_YOUR TASK_. In the records below, find the line that holds "The height and". Restate it and every later line exactly, stopping at the end and skipping pictures.

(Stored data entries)
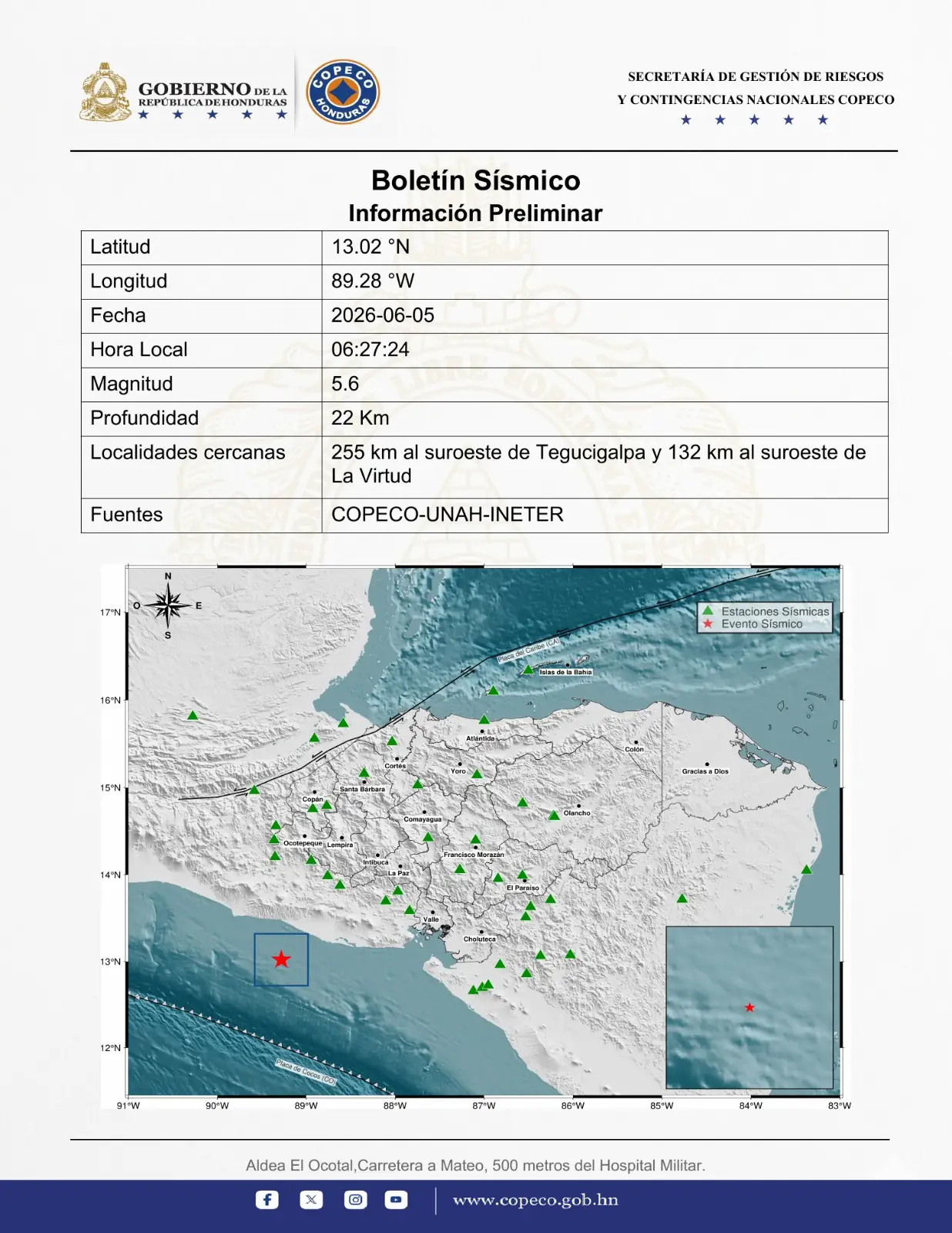Click the Francisco Morazán label on map
The image size is (952, 1233).
tap(474, 855)
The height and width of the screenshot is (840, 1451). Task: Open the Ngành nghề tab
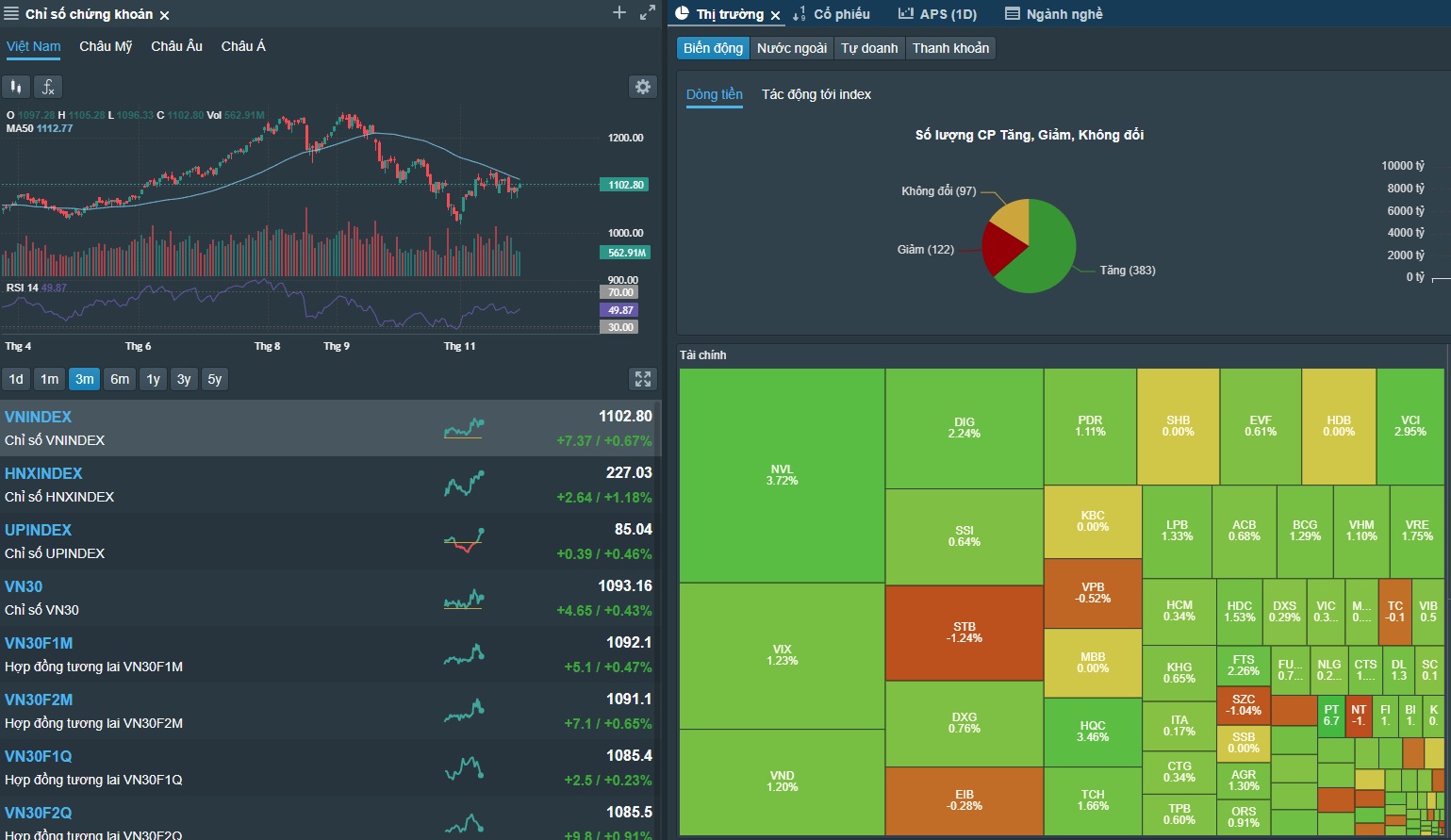point(1054,14)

_ANSWER FOR THE TASK_.
The height and width of the screenshot is (840, 1451). Task: Open the Ngành nghề tab
point(1054,14)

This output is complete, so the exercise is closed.